- What you are asked to do -
The response must consist of each line in the listing that has the word "will" in it.

☆ ☆ ☆

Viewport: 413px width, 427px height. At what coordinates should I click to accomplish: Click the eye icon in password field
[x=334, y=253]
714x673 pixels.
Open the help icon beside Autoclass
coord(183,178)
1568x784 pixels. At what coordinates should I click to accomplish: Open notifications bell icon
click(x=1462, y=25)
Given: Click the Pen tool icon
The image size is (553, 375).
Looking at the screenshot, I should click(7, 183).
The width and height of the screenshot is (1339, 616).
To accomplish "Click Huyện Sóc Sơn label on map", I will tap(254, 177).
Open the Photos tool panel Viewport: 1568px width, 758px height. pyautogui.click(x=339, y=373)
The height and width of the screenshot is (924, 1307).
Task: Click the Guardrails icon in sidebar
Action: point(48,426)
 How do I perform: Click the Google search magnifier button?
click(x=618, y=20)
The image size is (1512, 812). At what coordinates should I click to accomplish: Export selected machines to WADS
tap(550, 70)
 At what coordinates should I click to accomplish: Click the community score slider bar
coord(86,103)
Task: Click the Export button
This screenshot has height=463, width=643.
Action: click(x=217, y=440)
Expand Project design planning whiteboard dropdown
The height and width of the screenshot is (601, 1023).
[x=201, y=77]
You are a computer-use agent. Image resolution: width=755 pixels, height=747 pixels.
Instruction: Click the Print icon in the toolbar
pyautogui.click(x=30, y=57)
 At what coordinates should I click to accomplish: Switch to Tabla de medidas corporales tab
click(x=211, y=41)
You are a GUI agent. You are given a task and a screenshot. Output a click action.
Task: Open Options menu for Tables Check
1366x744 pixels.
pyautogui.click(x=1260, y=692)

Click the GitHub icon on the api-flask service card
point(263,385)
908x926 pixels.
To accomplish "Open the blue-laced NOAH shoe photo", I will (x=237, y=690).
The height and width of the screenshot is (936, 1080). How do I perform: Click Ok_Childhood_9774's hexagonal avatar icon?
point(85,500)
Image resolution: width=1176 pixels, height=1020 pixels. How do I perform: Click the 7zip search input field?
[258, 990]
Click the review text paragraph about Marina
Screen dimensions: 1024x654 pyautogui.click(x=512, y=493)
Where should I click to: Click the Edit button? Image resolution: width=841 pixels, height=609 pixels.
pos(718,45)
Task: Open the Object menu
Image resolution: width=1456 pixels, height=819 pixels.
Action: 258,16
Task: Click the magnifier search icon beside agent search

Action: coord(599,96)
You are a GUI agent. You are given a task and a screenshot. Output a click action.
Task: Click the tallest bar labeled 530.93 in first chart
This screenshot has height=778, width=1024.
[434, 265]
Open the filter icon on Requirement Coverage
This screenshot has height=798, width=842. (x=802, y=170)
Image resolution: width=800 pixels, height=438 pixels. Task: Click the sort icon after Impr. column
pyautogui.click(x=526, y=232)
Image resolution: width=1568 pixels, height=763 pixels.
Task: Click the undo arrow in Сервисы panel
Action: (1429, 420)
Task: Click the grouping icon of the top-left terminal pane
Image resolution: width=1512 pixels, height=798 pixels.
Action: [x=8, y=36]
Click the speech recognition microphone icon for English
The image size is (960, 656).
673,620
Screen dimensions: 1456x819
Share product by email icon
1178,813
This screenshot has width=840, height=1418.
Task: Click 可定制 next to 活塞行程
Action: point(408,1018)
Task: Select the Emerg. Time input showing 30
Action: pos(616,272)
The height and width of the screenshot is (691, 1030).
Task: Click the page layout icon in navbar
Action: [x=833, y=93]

☆ ☆ ☆

- Result below -
To accomplish "Click Huyện Sóc Sơn label on map", I will tap(254, 177).
To accomplish "Open the blue-laced NOAH shoe photo", I will (x=237, y=690).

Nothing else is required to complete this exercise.